Game theory is a fascinating area of study that deals with the analysis of strategic interactions between individuals or groups. At its core, game theory explores how people behave when they are faced with choices that depend on the choices of others.

One of the most fundamental concepts in game theory is the distinction between pure and mixed strategies. Understanding the difference between these two types of strategies is essential for anyone interested in game theory.

Pure Strategy

A pure strategy in game theory refers to a specific course of action that a player takes in a given situation. This course of action is determined entirely by the player’s preferences and does not depend on any random factors or uncertainty.

For example, imagine you are playing rock-paper-scissors with a friend. If you always choose “rock,” regardless of what your friend chooses, then you are using a pure strategy. You have made a deliberate decision to always choose “rock,” and this decision does not depend on any external factors.

Mixed Strategy

In contrast, a mixed strategy involves randomizing your choices based on probabilities. With a mixed strategy, each possible choice has some probability associated with it, and you select one of those choices at random according to those probabilities.

Continuing with our rock-paper-scissors example, if you decide to choose “rock” 50% of the time and “paper” 50% of the time, then you are using a mixed strategy. This means that sometimes you will choose “rock” and other times you will choose “paper.”

The Key Differences

The key difference between pure and mixed strategies lies in their level of determinacy. Pure strategies are entirely determined by the player’s preferences, while mixed strategies involve some element of randomness or uncertainty.

Another important difference is that pure strategies tend to be easier to analyze than mixed strategies. Because pure strategies involve only one possible course of action, it is often possible to determine the best strategy for a player in a given situation. In contrast, mixed strategies can be more challenging to analyze because they involve probabilities and randomness.

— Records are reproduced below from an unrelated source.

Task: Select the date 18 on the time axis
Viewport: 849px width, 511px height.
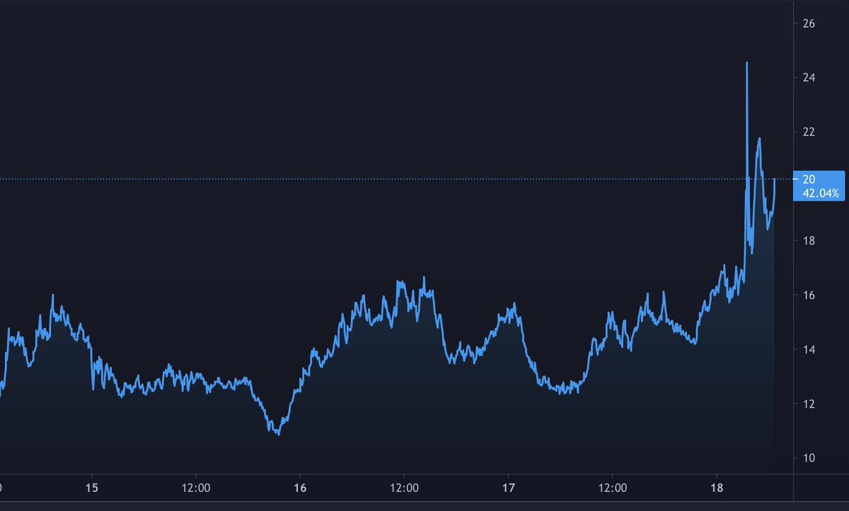Action: pos(717,488)
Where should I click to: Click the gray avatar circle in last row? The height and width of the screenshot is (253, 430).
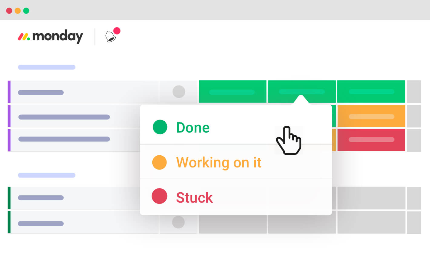(x=178, y=222)
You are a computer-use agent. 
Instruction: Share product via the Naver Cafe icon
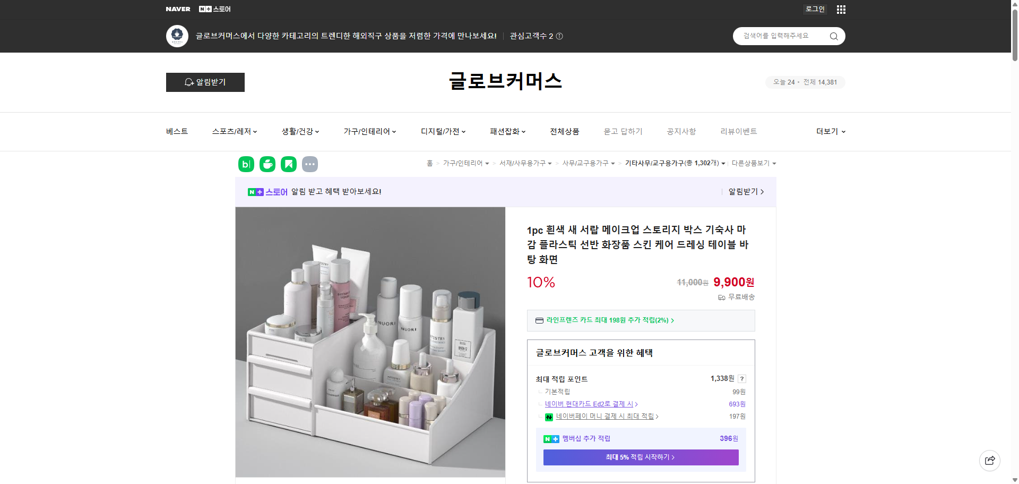pyautogui.click(x=267, y=164)
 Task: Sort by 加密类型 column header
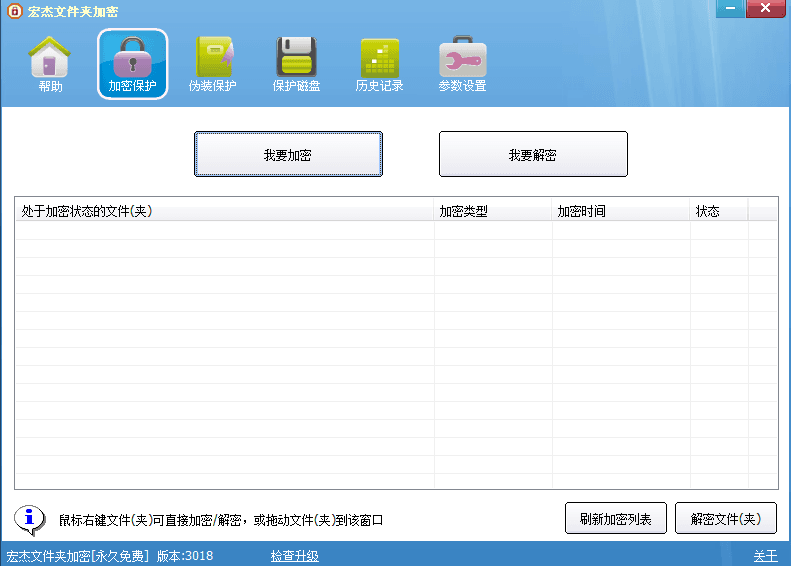492,211
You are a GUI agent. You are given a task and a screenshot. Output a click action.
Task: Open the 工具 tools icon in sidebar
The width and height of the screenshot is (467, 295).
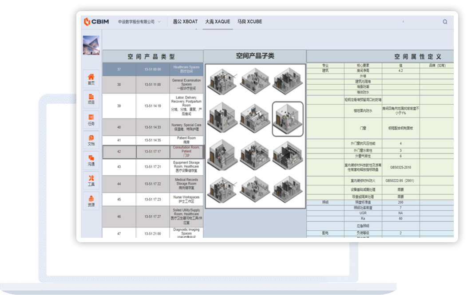tap(91, 181)
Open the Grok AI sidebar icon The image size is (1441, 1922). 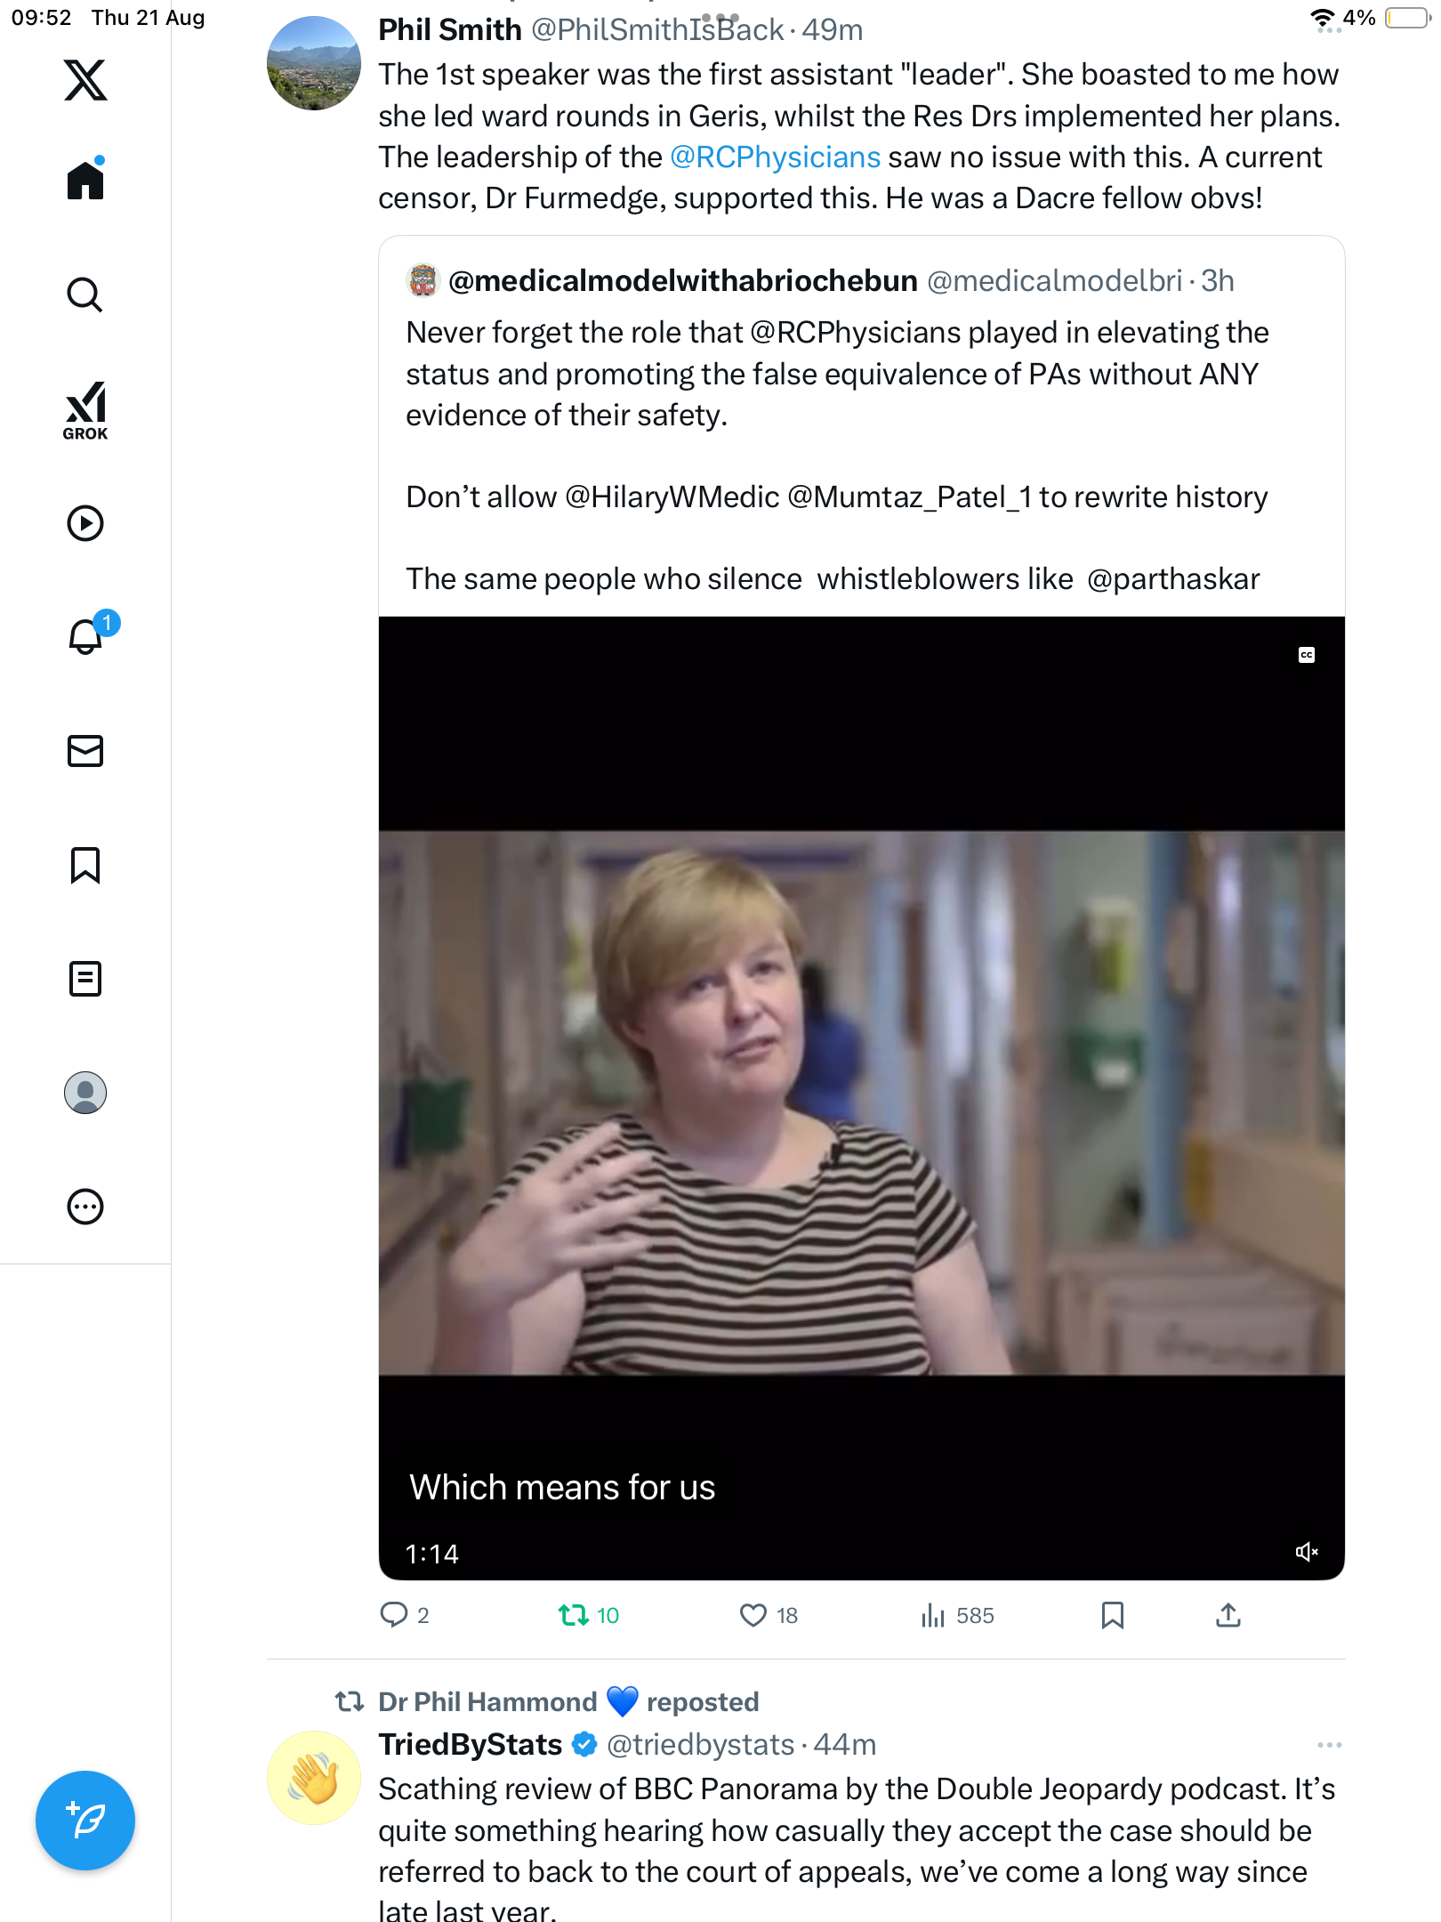(x=85, y=410)
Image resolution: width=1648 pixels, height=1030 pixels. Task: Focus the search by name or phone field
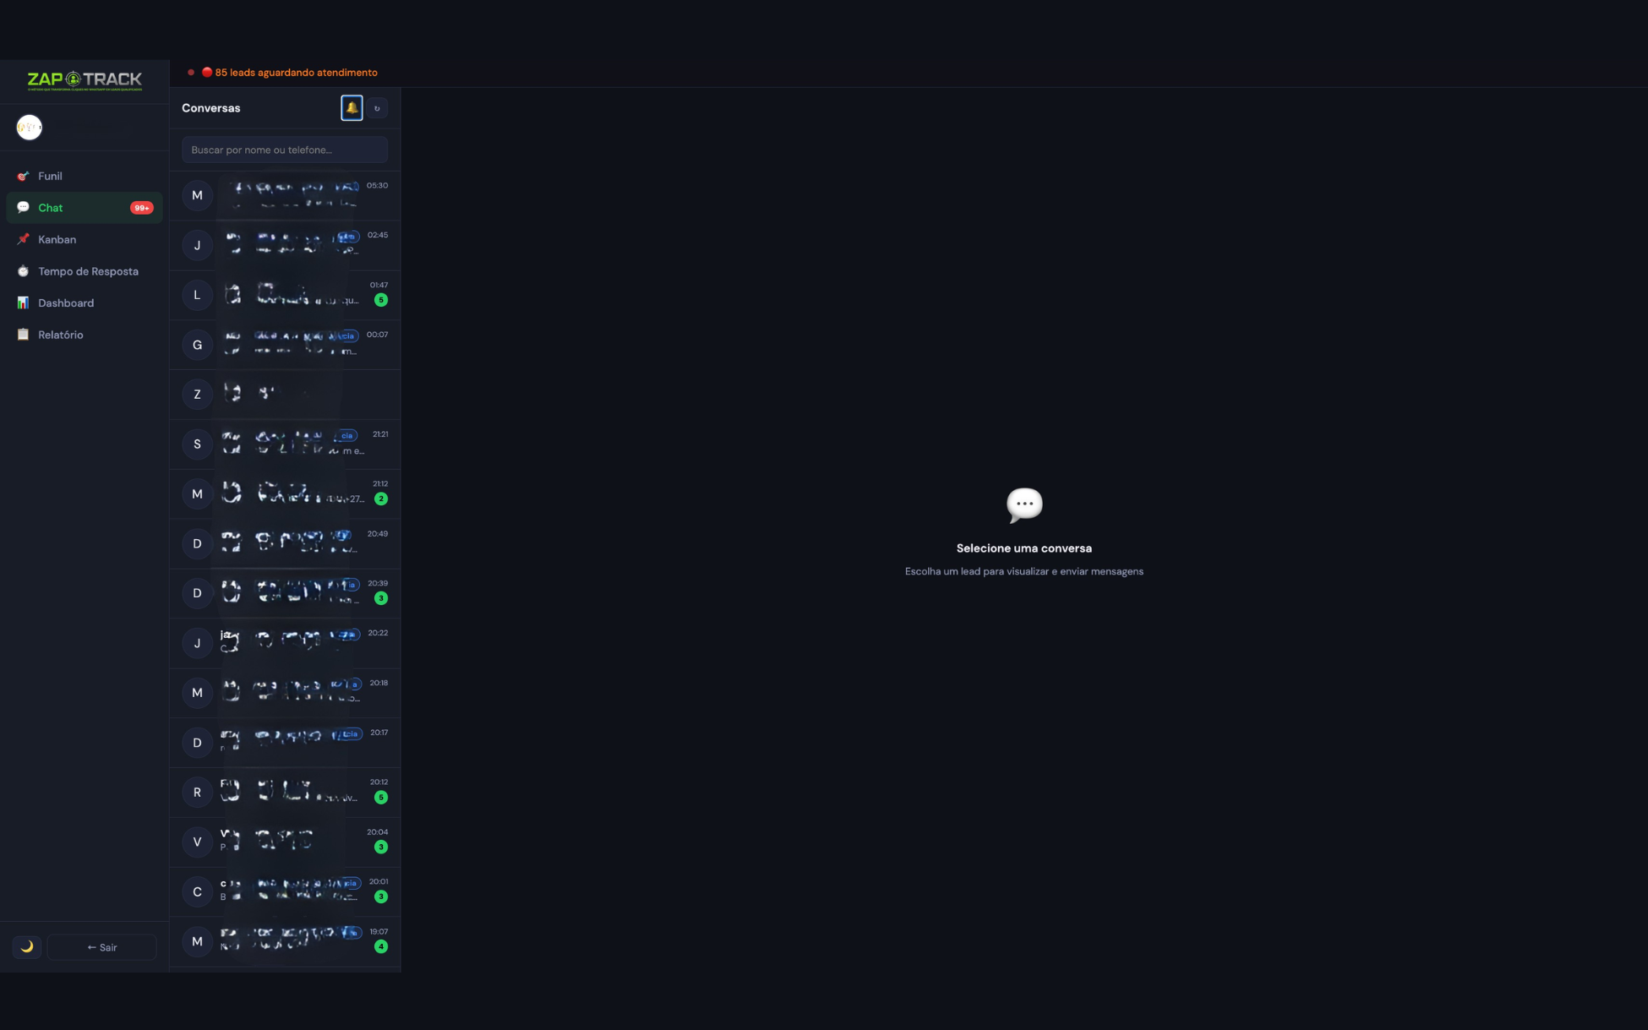[x=284, y=150]
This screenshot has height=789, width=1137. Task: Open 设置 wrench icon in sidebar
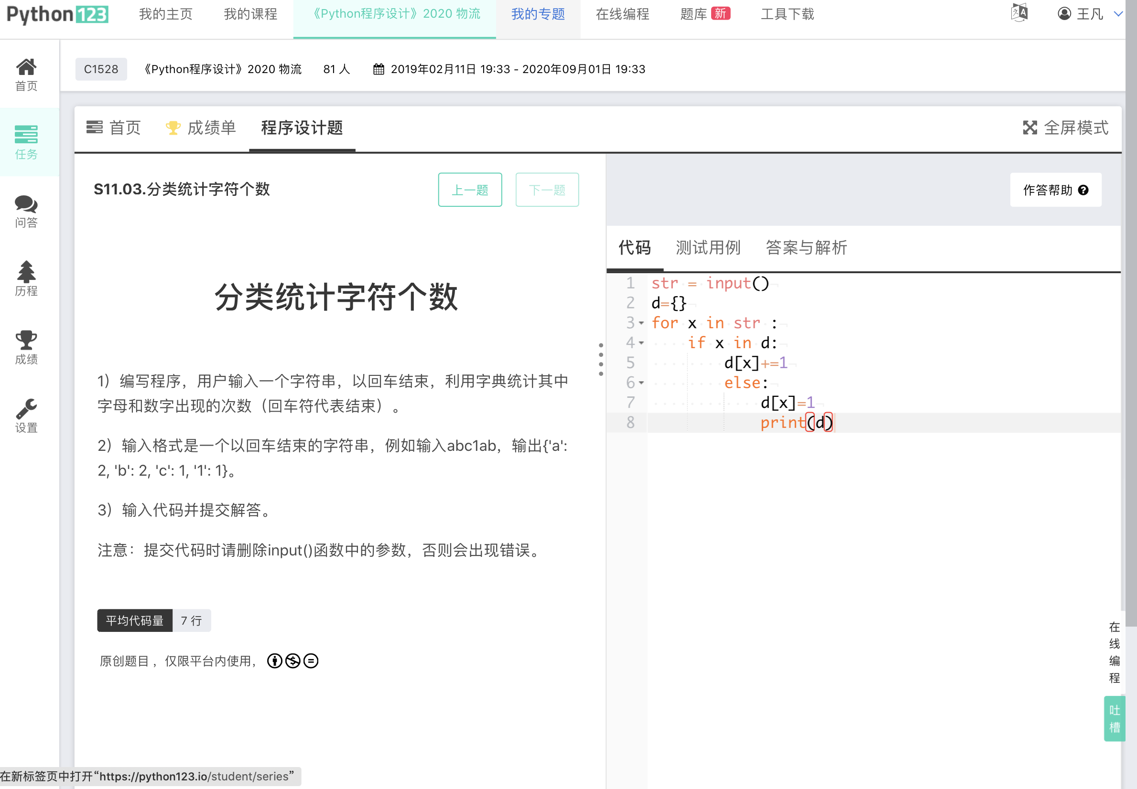click(26, 408)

When to Use Which Strategy?

The decision of whether to use a pure or mixed strategy depends on the specific situation and the preferences of the player. In some cases, a pure strategy may be more effective because it allows the player to make a clear, decisive choice based on their preferences. In other situations, a mixed strategy may be more effective because it can introduce an element of unpredictability that can be advantageous.

Ultimately, the choice between pure and mixed strategies is one that must be made carefully and thoughtfully. By understanding the differences between these two types of strategies, however, you will be better equipped to make informed decisions in game theory scenarios.


In conclusion, pure and mixed strategies are fundamental concepts in game theory that help us understand how people behave in strategic interactions. Pure strategies involve making deliberate choices based on preferences, while mixed strategies introduce an element of randomness through probabilities.

By understanding these concepts and their differences, you will have a better appreciation for game theory and its applications in fields as diverse as economics, political science, and psychology.